Washington State Supreme Court
On January 5, 2012, the Supreme Court agreed with the opinion of the King County Superior Court that the State was not fulfilling its obligation to fully fund education in the state, with some justices dissenting in part on the question of continued judicial oversight.

Subsequent developments
In the 2013 Legislative Session, the State Legislature increased school funding by 11.4% to a total of $15.2 billion. They also passed three major reform bills in an attempt to further comply with the McCleary ruling.

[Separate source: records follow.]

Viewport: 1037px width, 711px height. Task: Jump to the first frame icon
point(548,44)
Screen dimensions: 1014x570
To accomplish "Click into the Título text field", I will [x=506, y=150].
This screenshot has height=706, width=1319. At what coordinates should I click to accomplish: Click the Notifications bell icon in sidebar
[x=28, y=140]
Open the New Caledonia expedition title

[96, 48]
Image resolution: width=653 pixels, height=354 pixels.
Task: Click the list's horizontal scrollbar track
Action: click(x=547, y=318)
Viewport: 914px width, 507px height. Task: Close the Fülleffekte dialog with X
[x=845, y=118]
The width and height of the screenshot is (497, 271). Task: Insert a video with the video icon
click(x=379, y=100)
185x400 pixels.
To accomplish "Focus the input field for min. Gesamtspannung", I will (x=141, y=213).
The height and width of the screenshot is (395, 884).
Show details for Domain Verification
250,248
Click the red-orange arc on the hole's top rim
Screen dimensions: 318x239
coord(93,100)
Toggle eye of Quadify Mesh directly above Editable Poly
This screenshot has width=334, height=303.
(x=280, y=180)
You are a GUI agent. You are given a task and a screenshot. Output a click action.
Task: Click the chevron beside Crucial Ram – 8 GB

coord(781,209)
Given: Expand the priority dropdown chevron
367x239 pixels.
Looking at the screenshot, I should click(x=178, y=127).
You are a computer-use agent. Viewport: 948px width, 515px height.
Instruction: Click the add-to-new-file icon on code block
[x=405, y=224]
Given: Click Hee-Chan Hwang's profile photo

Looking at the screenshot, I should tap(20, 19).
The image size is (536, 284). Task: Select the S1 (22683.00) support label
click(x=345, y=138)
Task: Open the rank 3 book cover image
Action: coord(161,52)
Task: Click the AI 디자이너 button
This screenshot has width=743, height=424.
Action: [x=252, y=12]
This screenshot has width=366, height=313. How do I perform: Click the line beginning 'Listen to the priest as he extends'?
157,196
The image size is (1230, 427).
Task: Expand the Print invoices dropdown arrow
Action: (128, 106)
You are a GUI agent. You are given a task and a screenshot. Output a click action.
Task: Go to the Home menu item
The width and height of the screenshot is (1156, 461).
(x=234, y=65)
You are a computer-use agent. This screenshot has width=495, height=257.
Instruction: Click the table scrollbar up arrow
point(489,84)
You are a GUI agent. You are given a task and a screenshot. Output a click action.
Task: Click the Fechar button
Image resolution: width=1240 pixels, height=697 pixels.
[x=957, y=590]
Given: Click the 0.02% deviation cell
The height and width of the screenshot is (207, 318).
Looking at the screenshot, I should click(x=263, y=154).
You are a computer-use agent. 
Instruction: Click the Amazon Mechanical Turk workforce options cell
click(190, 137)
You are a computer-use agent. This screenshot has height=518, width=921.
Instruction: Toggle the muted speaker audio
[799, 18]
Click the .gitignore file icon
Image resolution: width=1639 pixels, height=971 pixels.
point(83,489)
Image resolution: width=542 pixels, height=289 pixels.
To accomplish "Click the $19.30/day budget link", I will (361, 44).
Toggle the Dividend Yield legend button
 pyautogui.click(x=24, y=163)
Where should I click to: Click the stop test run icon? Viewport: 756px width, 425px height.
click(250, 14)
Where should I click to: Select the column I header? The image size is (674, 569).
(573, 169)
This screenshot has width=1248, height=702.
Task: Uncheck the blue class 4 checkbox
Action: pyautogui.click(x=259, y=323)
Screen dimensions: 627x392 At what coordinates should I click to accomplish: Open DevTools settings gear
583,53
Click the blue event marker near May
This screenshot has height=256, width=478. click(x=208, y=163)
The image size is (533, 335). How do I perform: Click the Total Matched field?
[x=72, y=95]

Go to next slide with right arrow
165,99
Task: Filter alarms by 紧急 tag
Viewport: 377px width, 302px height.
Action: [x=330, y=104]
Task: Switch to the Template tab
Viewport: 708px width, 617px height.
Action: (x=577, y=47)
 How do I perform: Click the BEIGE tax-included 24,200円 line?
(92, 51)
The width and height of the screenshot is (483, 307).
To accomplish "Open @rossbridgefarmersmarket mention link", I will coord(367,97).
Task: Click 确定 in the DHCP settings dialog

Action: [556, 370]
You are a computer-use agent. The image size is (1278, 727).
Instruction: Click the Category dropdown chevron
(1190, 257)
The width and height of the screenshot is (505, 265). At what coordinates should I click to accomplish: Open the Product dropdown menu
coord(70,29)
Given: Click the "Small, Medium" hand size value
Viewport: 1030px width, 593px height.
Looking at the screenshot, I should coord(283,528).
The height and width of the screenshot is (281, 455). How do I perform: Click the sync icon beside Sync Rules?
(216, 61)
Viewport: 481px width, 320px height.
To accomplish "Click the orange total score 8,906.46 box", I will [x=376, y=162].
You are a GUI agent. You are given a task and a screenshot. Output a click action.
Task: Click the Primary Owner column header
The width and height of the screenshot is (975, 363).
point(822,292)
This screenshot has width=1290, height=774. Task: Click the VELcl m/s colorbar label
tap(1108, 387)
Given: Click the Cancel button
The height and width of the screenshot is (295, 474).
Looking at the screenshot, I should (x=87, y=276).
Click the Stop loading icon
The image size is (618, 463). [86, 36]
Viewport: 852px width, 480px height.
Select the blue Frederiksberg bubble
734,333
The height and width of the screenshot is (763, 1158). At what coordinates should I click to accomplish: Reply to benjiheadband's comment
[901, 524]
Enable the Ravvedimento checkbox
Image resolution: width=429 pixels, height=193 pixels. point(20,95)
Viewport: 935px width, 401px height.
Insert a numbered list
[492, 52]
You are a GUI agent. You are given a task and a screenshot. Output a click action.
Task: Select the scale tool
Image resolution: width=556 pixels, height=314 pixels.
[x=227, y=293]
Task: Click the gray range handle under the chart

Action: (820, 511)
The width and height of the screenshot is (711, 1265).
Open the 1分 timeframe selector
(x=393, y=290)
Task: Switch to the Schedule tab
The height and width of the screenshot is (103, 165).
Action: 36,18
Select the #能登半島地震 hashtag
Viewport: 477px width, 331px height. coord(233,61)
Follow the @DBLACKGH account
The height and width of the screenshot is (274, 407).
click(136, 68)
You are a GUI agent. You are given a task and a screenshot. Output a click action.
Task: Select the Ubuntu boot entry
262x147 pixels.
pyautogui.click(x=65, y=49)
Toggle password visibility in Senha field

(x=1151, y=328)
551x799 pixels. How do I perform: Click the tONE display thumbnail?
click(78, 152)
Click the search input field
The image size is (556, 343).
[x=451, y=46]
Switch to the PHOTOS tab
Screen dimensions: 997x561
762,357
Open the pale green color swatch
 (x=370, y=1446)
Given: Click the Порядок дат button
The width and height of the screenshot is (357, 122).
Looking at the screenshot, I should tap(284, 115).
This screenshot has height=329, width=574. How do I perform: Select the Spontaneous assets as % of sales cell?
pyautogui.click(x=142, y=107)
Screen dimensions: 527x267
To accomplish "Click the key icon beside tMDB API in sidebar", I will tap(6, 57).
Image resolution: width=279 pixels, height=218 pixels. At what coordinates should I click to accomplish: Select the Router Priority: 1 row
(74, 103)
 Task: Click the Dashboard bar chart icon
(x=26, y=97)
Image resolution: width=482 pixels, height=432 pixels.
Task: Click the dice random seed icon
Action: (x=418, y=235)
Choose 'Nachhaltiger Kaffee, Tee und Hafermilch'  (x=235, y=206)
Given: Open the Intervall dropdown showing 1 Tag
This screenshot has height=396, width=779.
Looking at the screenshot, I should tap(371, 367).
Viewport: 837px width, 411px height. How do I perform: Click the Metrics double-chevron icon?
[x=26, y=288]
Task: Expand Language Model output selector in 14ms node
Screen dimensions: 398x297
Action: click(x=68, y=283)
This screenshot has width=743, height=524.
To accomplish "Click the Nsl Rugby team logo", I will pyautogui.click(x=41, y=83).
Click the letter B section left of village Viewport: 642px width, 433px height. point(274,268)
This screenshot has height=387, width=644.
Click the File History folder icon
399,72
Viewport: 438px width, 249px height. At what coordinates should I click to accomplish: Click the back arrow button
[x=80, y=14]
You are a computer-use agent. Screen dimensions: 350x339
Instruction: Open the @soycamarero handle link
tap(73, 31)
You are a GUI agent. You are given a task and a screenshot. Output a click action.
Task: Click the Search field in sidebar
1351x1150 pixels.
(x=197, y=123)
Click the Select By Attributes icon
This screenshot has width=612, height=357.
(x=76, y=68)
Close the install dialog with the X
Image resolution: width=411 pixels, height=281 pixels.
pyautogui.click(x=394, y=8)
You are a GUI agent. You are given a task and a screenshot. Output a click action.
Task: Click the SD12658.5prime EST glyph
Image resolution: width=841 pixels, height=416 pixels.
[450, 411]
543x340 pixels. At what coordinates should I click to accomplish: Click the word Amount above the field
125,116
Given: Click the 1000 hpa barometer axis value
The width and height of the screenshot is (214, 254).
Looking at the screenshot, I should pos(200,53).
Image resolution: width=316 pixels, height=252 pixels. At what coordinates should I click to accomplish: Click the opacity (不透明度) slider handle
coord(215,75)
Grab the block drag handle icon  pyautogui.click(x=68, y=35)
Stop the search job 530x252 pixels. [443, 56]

Despite these changes, the Supreme Court did not find the State in compliance. On January 9, 2014 the Supreme Court issued an order setting a deadline of April 30, 2014 for the legislature to come up with an adequate funding plan.

On August 13, 2015, the Supreme Court ordered a $100,000 a day fine. This money was to be placed in a special account that would be used to benefit public education. The Court also urged the Governor at the time, Jay Inslee, to call a special session of the legislature to pass a funding plan to bring the State into compliance.

On June 7, 2018, the Supreme Court declared the state had fully covered the funding of basic education, lifting the contempt order and $100,000 a day fine, ending any judicial oversight of the case.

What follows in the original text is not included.